[start]

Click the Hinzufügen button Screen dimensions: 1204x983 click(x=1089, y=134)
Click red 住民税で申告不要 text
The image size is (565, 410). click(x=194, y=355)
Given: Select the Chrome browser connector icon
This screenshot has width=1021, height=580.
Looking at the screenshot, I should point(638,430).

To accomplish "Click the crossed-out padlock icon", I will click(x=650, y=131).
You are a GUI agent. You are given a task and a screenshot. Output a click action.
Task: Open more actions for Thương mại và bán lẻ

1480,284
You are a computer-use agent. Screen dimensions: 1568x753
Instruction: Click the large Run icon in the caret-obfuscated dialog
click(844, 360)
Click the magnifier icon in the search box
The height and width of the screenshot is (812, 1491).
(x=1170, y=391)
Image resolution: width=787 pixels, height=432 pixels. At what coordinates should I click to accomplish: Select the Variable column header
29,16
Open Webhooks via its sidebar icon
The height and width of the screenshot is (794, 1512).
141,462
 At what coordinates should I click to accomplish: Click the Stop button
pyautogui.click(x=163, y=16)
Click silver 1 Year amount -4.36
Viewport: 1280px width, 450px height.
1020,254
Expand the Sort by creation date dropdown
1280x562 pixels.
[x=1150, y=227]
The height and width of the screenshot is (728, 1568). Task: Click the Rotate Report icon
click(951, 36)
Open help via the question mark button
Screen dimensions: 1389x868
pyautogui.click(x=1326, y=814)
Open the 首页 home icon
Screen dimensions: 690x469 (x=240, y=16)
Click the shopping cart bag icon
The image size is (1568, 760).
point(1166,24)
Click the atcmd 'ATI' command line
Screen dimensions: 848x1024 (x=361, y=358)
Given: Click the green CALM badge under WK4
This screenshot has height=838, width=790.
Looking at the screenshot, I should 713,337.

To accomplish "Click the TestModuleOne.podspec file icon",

[end]

**WHAT YOU WILL DO**
Convert the rows from the line containing "The height and width of the screenshot is (728, 1568)." through the last line of the rows into a JSON list of strings, one string per line and without blank lines.

**EXERCISE ANSWER**
[
  "The height and width of the screenshot is (728, 1568). Task: Click the Rotate Report icon",
  "click(951, 36)",
  "Open help via the question mark button",
  "Screen dimensions: 1389x868",
  "pyautogui.click(x=1326, y=814)",
  "Open the 首页 home icon",
  "Screen dimensions: 690x469 (x=240, y=16)",
  "Click the shopping cart bag icon",
  "The image size is (1568, 760).",
  "point(1166,24)",
  "Click the atcmd 'ATI' command line",
  "Screen dimensions: 848x1024 (x=361, y=358)",
  "Given: Click the green CALM badge under WK4",
  "This screenshot has height=838, width=790.",
  "Looking at the screenshot, I should 713,337.",
  "To accomplish \"Click the TestModuleOne.podspec file icon\","
]